**Your instructions**: Write out the data once more, exactly as it reads.

-----

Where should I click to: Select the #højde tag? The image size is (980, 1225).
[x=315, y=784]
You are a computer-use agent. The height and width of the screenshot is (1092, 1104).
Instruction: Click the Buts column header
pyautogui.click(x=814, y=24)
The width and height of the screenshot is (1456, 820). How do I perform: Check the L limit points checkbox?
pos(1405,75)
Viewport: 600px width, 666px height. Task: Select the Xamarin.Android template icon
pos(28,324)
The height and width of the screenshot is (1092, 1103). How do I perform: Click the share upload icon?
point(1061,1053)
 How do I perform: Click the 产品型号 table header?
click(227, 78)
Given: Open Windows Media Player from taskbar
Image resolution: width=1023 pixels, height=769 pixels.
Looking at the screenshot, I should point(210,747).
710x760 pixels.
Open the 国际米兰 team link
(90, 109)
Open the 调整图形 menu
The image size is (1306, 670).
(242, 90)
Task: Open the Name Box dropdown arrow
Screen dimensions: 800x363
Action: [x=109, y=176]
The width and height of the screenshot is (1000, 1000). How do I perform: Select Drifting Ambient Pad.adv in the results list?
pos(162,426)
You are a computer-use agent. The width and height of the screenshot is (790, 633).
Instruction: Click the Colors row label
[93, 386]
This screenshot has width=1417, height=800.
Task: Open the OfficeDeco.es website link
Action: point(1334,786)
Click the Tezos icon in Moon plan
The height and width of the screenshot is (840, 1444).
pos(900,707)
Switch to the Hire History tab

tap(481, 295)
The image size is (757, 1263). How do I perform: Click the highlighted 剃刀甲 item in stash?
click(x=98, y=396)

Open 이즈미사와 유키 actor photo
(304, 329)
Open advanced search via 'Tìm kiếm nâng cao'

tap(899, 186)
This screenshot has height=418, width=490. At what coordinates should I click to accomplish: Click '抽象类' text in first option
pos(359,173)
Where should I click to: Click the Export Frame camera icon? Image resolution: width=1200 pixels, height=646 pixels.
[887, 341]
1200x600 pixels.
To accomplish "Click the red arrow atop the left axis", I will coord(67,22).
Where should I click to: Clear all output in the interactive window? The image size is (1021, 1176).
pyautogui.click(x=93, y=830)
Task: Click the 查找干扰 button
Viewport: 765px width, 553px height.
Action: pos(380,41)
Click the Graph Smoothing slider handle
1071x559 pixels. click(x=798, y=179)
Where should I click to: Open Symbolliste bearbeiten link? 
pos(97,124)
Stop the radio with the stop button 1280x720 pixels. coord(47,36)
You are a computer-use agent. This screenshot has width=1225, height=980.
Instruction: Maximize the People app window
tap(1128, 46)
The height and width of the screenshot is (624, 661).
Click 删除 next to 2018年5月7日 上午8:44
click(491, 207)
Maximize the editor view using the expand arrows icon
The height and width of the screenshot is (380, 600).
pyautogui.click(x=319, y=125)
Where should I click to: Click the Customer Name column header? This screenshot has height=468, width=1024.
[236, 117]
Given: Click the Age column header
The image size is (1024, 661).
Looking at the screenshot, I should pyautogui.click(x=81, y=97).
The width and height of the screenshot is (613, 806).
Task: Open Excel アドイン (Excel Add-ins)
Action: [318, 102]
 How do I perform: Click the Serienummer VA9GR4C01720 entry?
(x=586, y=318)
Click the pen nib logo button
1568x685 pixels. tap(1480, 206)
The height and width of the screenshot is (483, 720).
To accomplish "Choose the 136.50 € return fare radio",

-----

**Solution for this task**:
Where should I click to: Select the #højde tag? The image size is (980, 1225).
[x=315, y=784]
You are a computer-use agent. The height and width of the screenshot is (1092, 1104).
Instruction: Click the Buts column header
pyautogui.click(x=814, y=24)
The width and height of the screenshot is (1456, 820). How do I perform: Check the L limit points checkbox?
pos(1405,75)
Viewport: 600px width, 666px height. Task: Select the Xamarin.Android template icon
pos(28,324)
The height and width of the screenshot is (1092, 1103). How do I perform: Click the share upload icon?
point(1061,1053)
 How do I perform: Click the 产品型号 table header?
click(227, 78)
Given: Open Windows Media Player from taskbar
Image resolution: width=1023 pixels, height=769 pixels.
Looking at the screenshot, I should point(210,747).
710x760 pixels.
Open the 国际米兰 team link
(90, 109)
Open the 调整图形 menu
The image size is (1306, 670).
(242, 90)
Task: Open the Name Box dropdown arrow
Screen dimensions: 800x363
Action: [x=109, y=176]
The width and height of the screenshot is (1000, 1000). How do I perform: Select Drifting Ambient Pad.adv in the results list?
pos(162,426)
You are a computer-use agent. The width and height of the screenshot is (790, 633).
Instruction: Click the Colors row label
[93, 386]
This screenshot has width=1417, height=800.
Task: Open the OfficeDeco.es website link
Action: point(1334,786)
Click the Tezos icon in Moon plan
The height and width of the screenshot is (840, 1444).
pos(900,707)
Switch to the Hire History tab

tap(481, 295)
The image size is (757, 1263). How do I perform: Click the highlighted 剃刀甲 item in stash?
click(x=98, y=396)

Open 이즈미사와 유키 actor photo
(304, 329)
Open advanced search via 'Tìm kiếm nâng cao'

tap(899, 186)
This screenshot has height=418, width=490. At what coordinates should I click to accomplish: Click '抽象类' text in first option
pos(359,173)
Where should I click to: Click the Export Frame camera icon? Image resolution: width=1200 pixels, height=646 pixels.
[887, 341]
1200x600 pixels.
To accomplish "Click the red arrow atop the left axis", I will coord(67,22).
Where should I click to: Clear all output in the interactive window? The image size is (1021, 1176).
pyautogui.click(x=93, y=830)
Task: Click the 查找干扰 button
Viewport: 765px width, 553px height.
Action: pos(380,41)
Click the Graph Smoothing slider handle
1071x559 pixels. click(x=798, y=179)
Where should I click to: Open Symbolliste bearbeiten link? 
pos(97,124)
Stop the radio with the stop button 1280x720 pixels. coord(47,36)
You are a computer-use agent. This screenshot has width=1225, height=980.
Instruction: Maximize the People app window
tap(1128, 46)
The height and width of the screenshot is (624, 661).
Click 删除 next to 2018年5月7日 上午8:44
click(491, 207)
Maximize the editor view using the expand arrows icon
The height and width of the screenshot is (380, 600).
pyautogui.click(x=319, y=125)
Where should I click to: Click the Customer Name column header? This screenshot has height=468, width=1024.
[236, 117]
Given: Click the Age column header
The image size is (1024, 661).
Looking at the screenshot, I should pyautogui.click(x=81, y=97).
The width and height of the screenshot is (613, 806).
Task: Open Excel アドイン (Excel Add-ins)
Action: [318, 102]
 How do I perform: Click the Serienummer VA9GR4C01720 entry?
(x=586, y=318)
Click the pen nib logo button
1568x685 pixels. tap(1480, 206)
The height and width of the screenshot is (483, 720).
To accomplish "Choose the 136.50 € return fare radio",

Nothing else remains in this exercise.